• **WORK ORDER**:
Starting at the line that contains "Sign Up For Trade Account (674, 1222)", print every remaining line of the entries, unchanged, and output nothing more.

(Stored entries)
* * *
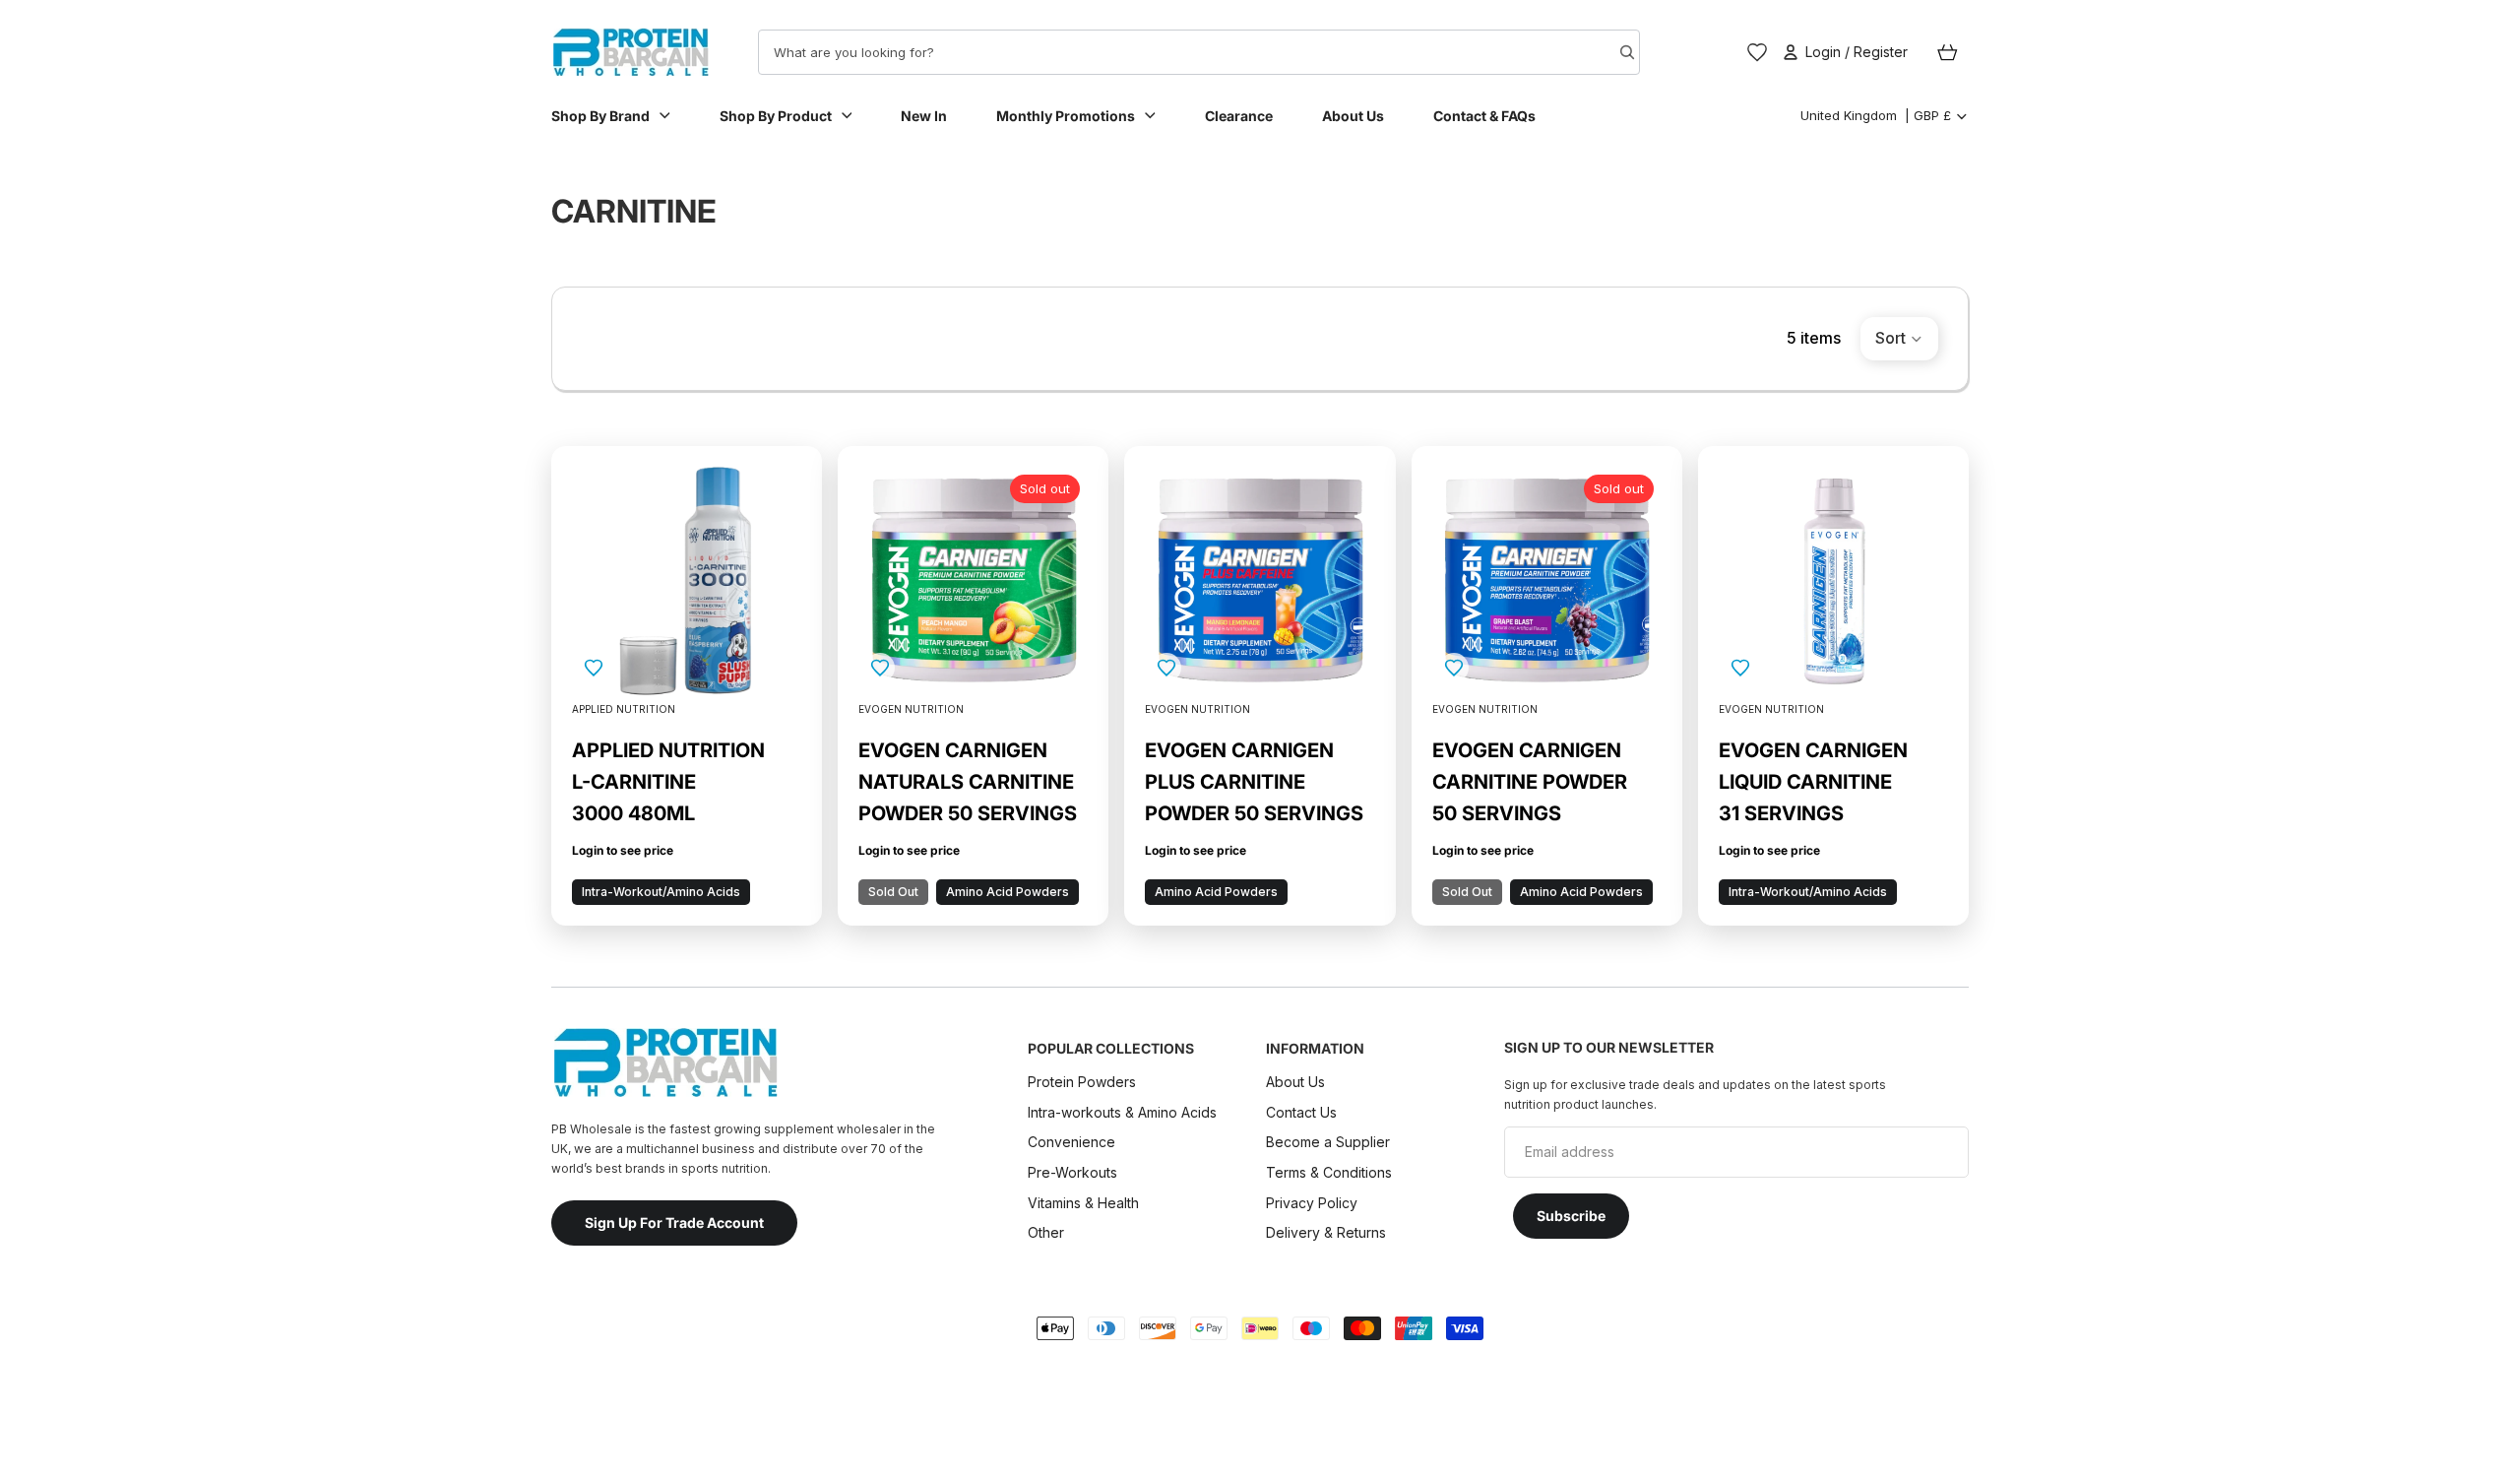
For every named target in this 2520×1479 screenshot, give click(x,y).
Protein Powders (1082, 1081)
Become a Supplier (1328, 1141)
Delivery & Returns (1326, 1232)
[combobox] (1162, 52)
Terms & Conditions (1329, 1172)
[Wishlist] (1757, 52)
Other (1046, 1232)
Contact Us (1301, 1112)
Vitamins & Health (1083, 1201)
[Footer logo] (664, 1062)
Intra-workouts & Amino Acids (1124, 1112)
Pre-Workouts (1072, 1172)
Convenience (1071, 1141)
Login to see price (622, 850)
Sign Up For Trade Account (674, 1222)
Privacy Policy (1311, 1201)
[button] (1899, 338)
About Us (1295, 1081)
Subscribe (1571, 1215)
* * *
• **TASK RESULT**:
Sign Up For Trade Account (674, 1222)
Privacy Policy (1311, 1201)
[button] (1899, 338)
About Us (1295, 1081)
Subscribe (1571, 1215)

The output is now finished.